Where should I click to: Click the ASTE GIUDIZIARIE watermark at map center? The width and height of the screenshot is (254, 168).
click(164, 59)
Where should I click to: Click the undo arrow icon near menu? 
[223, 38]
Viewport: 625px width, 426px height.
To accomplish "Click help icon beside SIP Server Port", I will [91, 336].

--

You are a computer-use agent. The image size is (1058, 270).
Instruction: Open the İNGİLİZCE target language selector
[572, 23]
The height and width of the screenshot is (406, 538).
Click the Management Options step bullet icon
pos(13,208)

• **WHAT TO PRODUCE**
Rewrite the records from the line containing "Where should I click to: Click the ASTE" through the line containing "will [91, 336].", both included, changing "screenshot" to "screen capture" and leaving everything else as it is.

• **WRITTEN REPLY**
Where should I click to: Click the ASTE GIUDIZIARIE watermark at map center? The width and height of the screen capture is (254, 168).
click(164, 59)
Where should I click to: Click the undo arrow icon near menu? 
[223, 38]
Viewport: 625px width, 426px height.
To accomplish "Click help icon beside SIP Server Port", I will [91, 336].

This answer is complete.